Err...despite wiping down with a damp cloth...all I seem to see is fingerprints or smudges....
Thanks

----------


## joynz

Perhaps try spray on glass cleaner and rub off with a square of dry cloth - old cotton sheet or tee shirt material works well.  I'm assuming it's the modern frosted glass with an 'all over' pattern of lines rather than the nicer old privacy glass? 
If it's not actually frosted glass but a layer of frosted film, you may need to try something else.

----------


## Timber21

Hi Joynz
not sure of the difference between 'old style' and frosted film
Here is a photo. I have tried glass cleaner (Windex) but doesn't make any difference.

----------


## Whitey66

Try Metho and a good quality microfibre cloth.

----------


## phild01

Before using chemicals etc, make sure it is etched glass.  Some of those doors aren't etched and have some sort of glass coating to give the frosting.

----------


## phild01

These pics show how badly it can deteriorate:

----------


## Timber21

Hi Phild01 
Yes, I agree. Am reticent to use any chemicals. Looks like the doors in your photos are the same/similar as what I have. I have tried damp cloth and Windex to no avail. Looks good when wet but quickly dries to same.
Have been looking on line and can't find any other options. The suggestion to try meth spirits is welcome but I would need to find an inconspicuous spot to trial and that is not easy.

----------


## Marc

It should be very easy to determine if it's film ... or frosted (sandblasted or acid etched) glass. 
If it is film and you can not clean it, time to replace the film. Plenty of people do this. Even the obliquitous Bunnings sells the film.

----------


## phild01

What I am showing is not a film, it's a type of paint.

----------


## Marc

Interesting. So the decoration is paint, but the white frost is actually etched glass or also paint?

----------


## phild01

> Interesting. So the decoration is paint, but the white frost is actually etched glass or also paint?

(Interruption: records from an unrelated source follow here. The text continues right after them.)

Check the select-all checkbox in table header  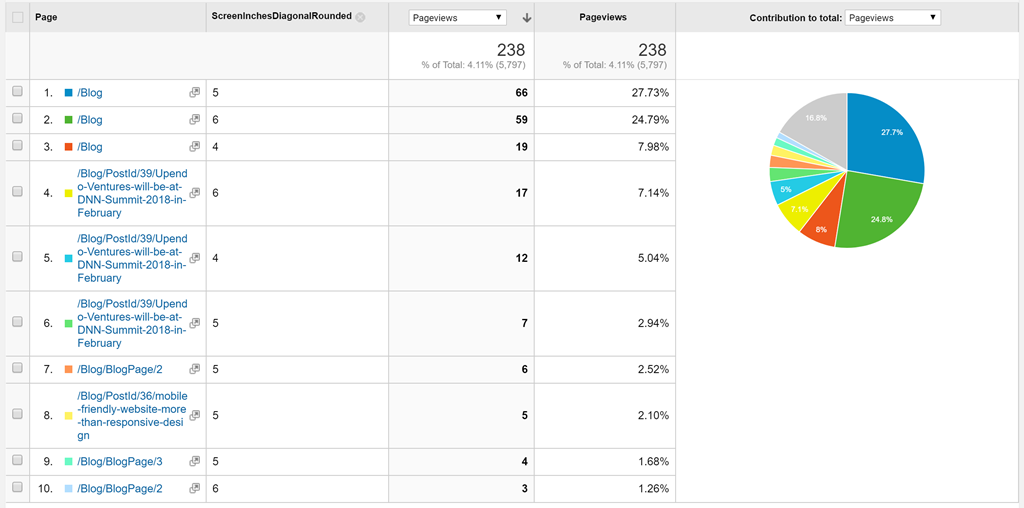[x=18, y=18]
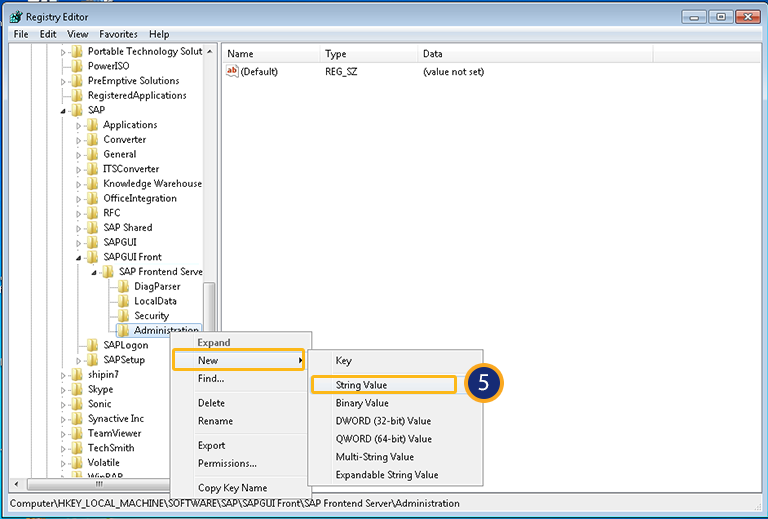
Task: Click the TeamViewer folder icon
Action: coord(77,433)
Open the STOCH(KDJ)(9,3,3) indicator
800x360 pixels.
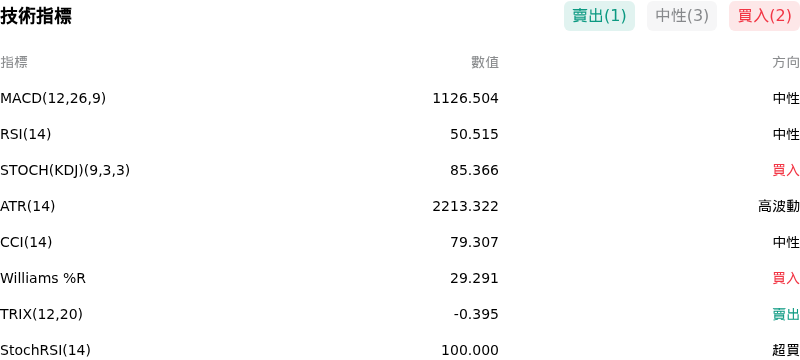coord(65,170)
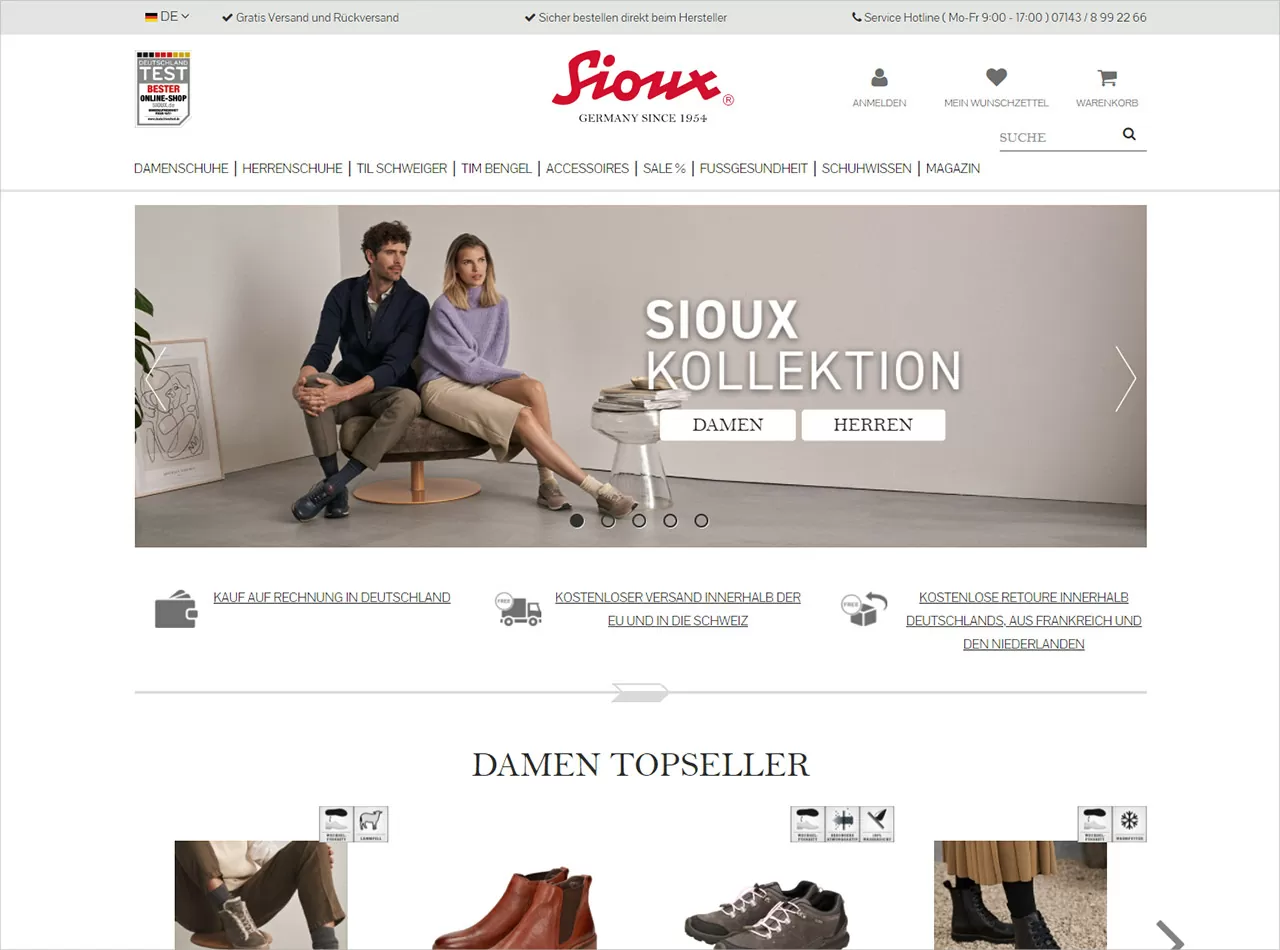Viewport: 1280px width, 950px height.
Task: Click the search magnifier icon
Action: (x=1129, y=134)
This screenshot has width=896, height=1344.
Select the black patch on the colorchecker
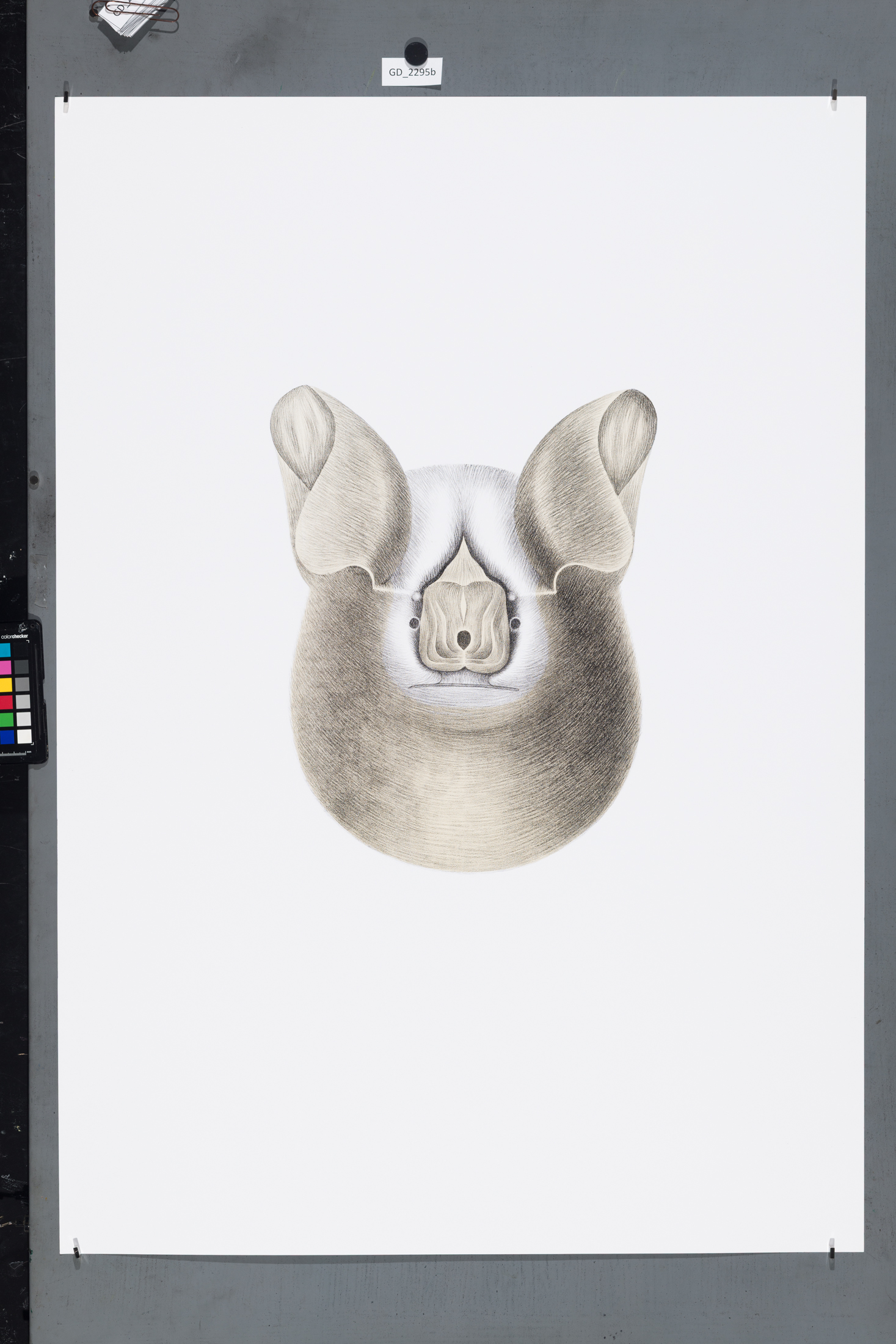(21, 650)
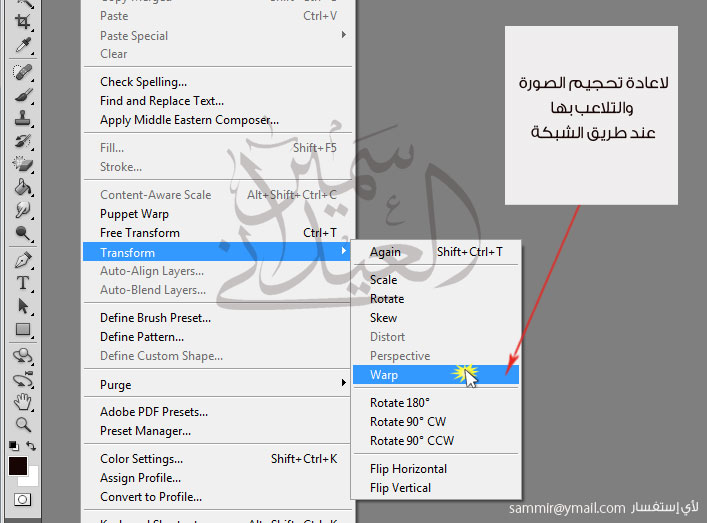This screenshot has width=707, height=523.
Task: Reset default foreground and background colors
Action: coord(14,446)
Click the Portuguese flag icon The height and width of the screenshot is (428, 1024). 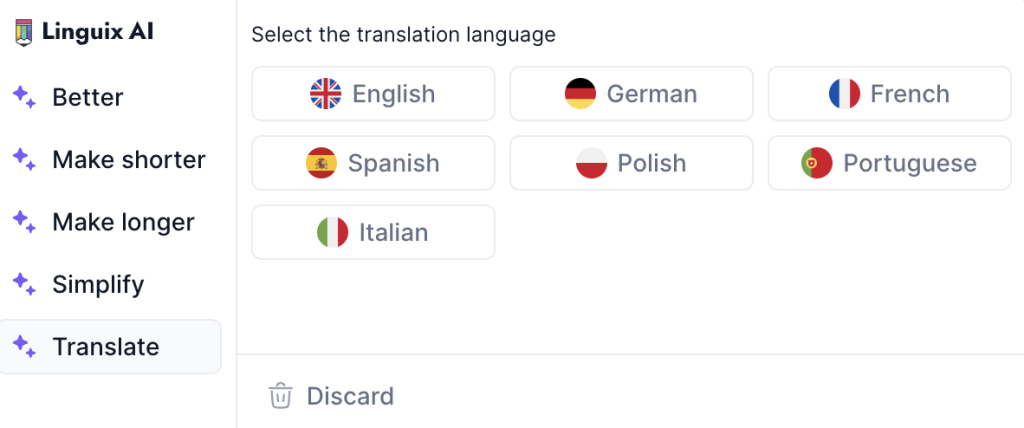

  The frosting is like a paint.  It is an old door and the frosting can be rubbed off without too much effort.

----------


## Uncle Bob

To me, Phild01's pics looks like it's worn away.If that's the case, then no amount of cleaning is going to help. Probably just make it worse.
To save it might take the knowledge of a restorer.

----------


## phild01

> To me, Phild01's pics looks like it's worn away.If that's the case, then no amount of cleaning is going to help. Probably just make it worse.
> To save it might take the knowledge of a restorer.

  Actually nothing was done to wear it away.  It's an old door I have had since new, removed but has always been undercover.  I think exposure to the western sun and  UV has destroyed it.  At first I thought it just needed cleaning but that made it worse.

----------